→ **Directions for this task**: Convert the data from the line containing "This screenshot has height=458, width=500." through the end of the data into a two-column CSV with the headers task and answer, one row per task. Quote each field, replace line breaks with spaces, and leave the pictures out.

→ **Stored rows**:

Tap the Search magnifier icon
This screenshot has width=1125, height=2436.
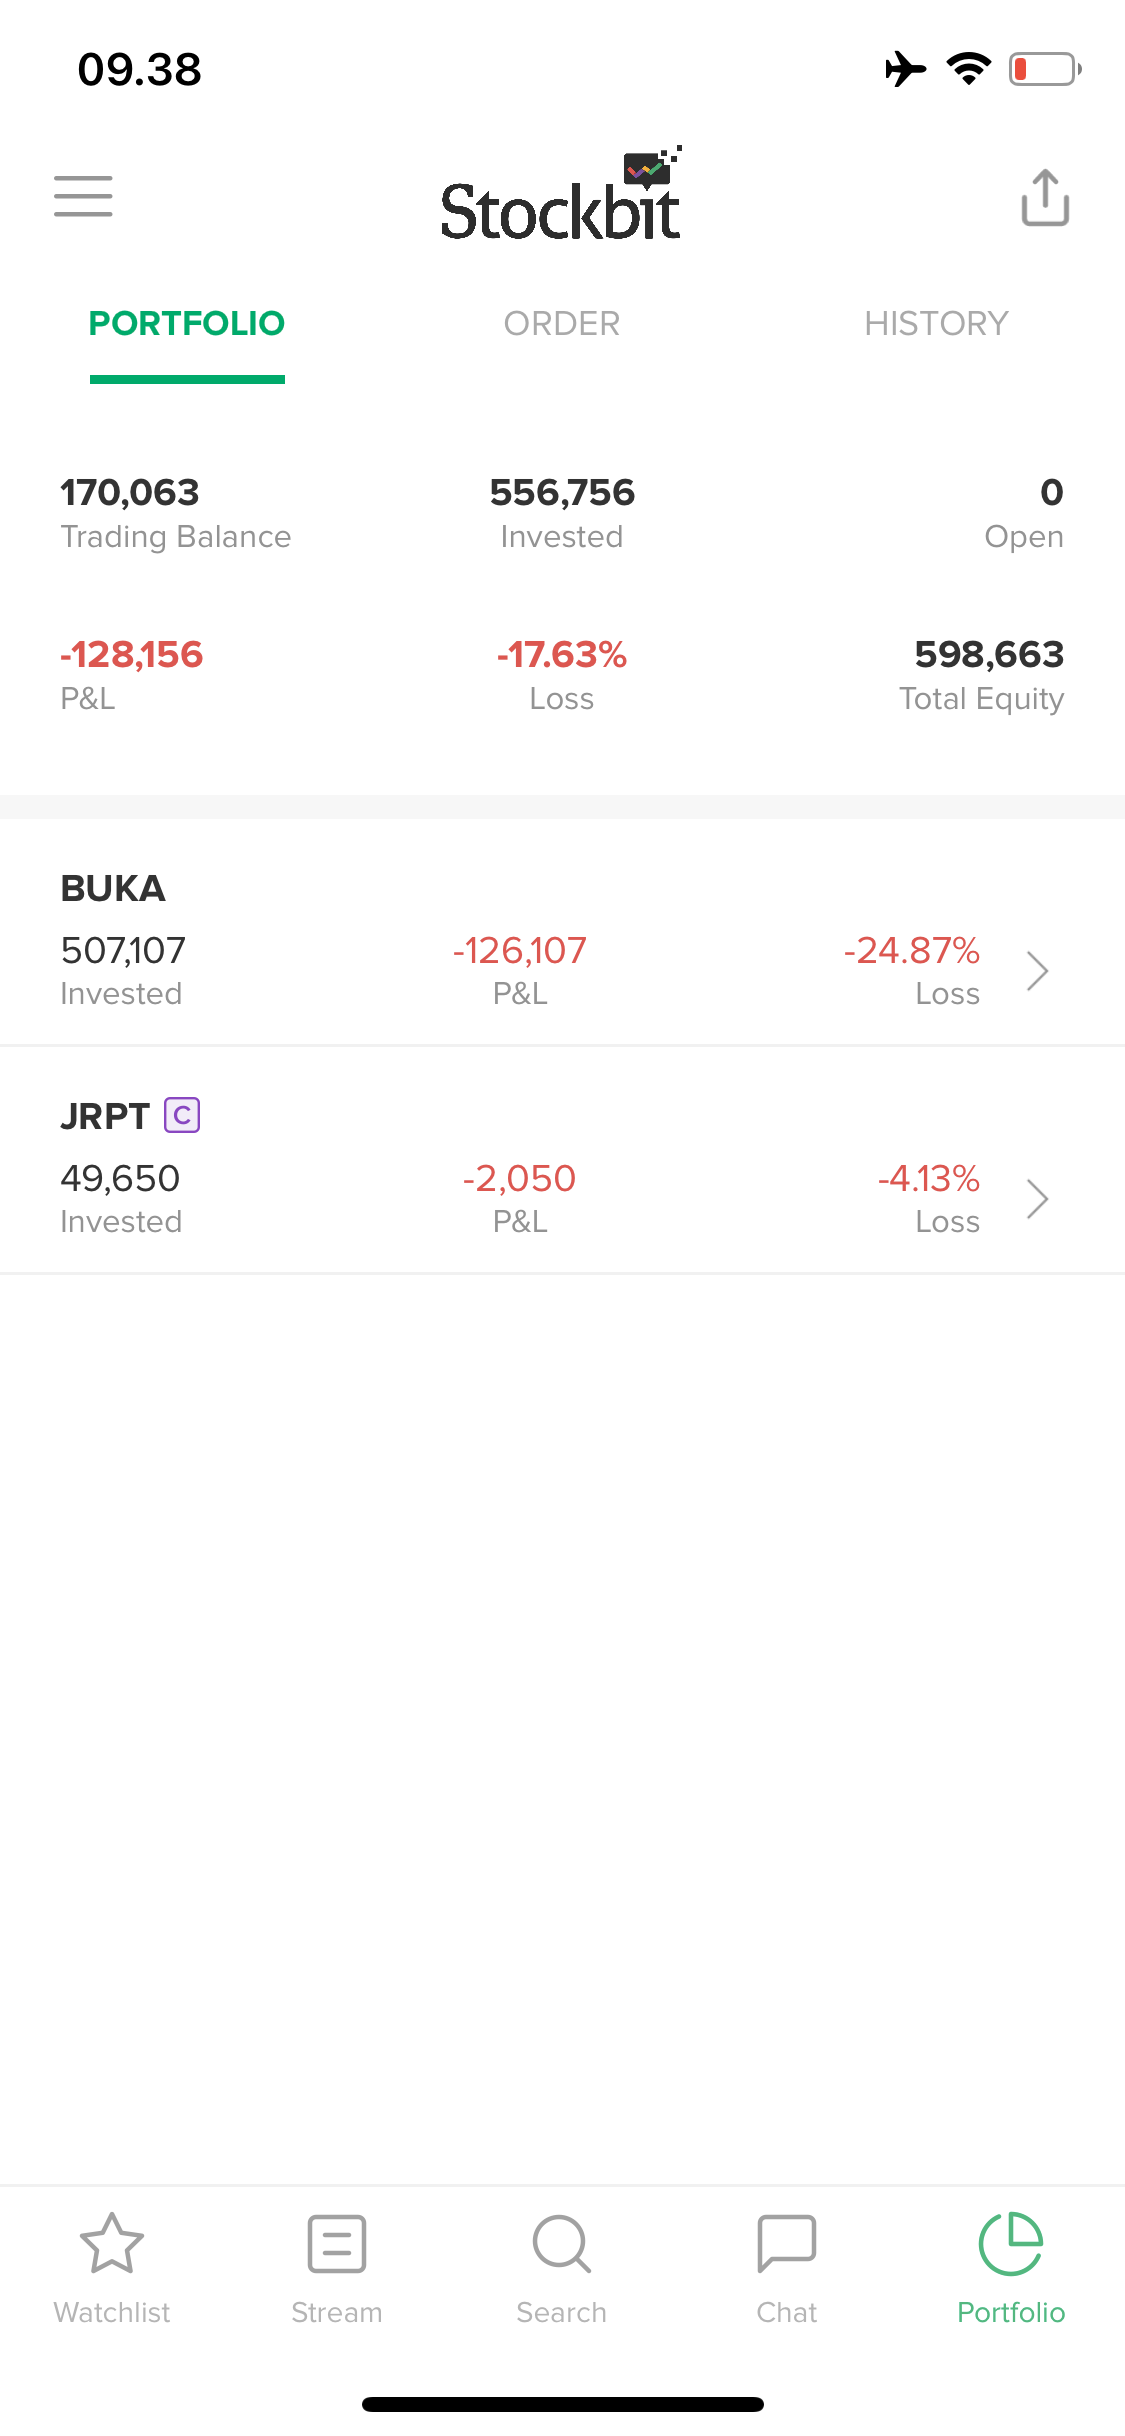coord(562,2245)

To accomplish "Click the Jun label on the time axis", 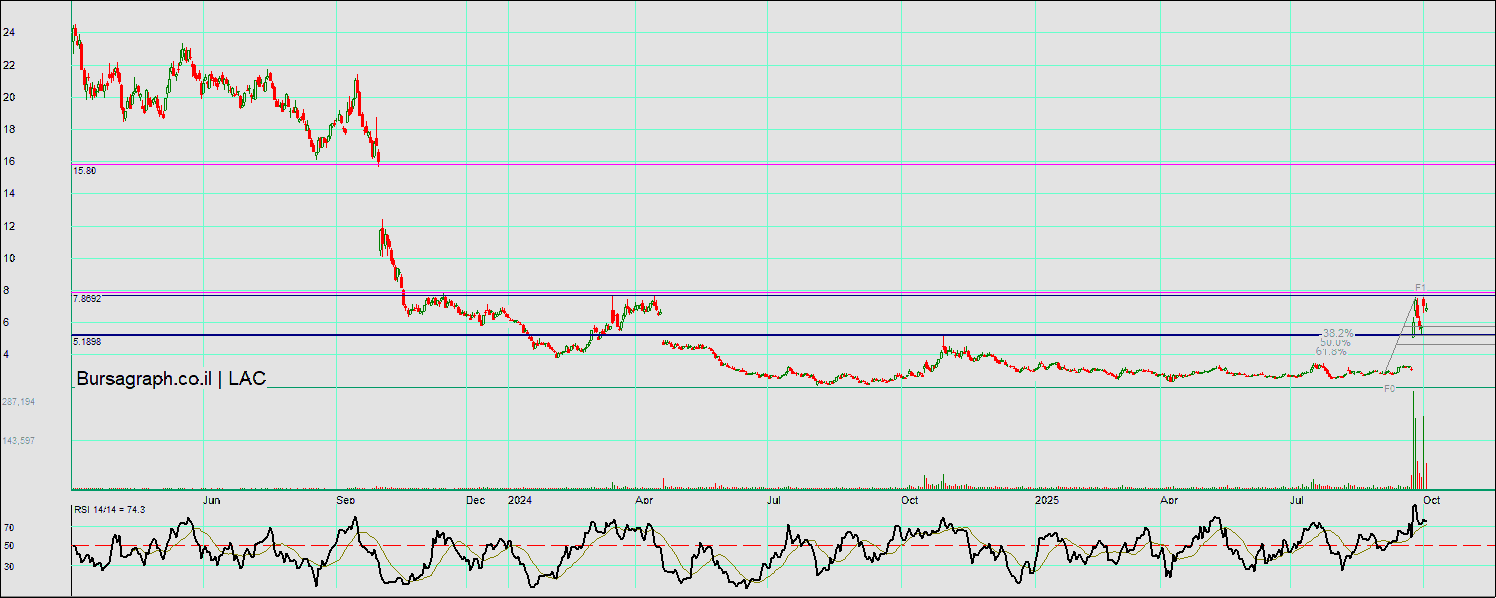I will [x=211, y=499].
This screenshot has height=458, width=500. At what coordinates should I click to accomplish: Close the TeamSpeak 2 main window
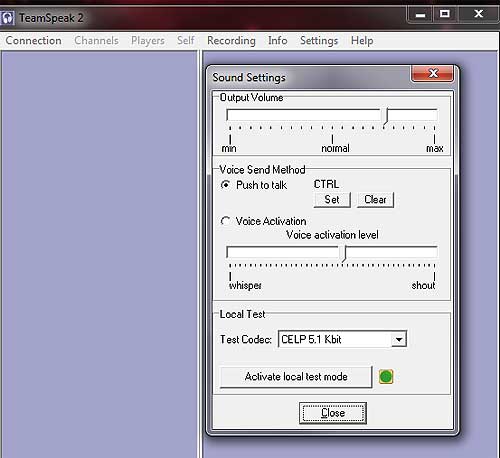pos(479,14)
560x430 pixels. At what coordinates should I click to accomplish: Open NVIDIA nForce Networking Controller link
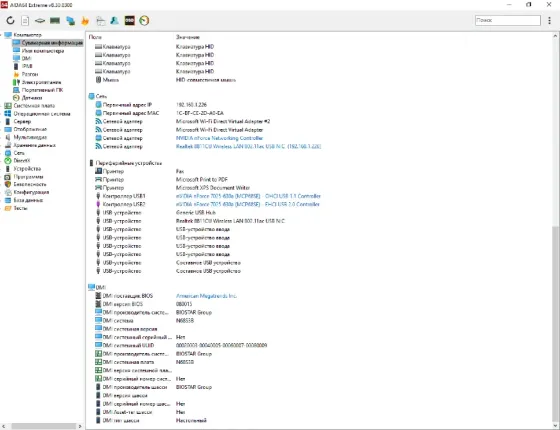219,138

→ **Completed exercise**:
task,answer
"This screenshot has height=458, width=500. At what coordinates should I click to accomplish: Close the TeamSpeak 2 main window","pos(479,14)"
"560x430 pixels. At what coordinates should I click to accomplish: Open NVIDIA nForce Networking Controller link","219,138"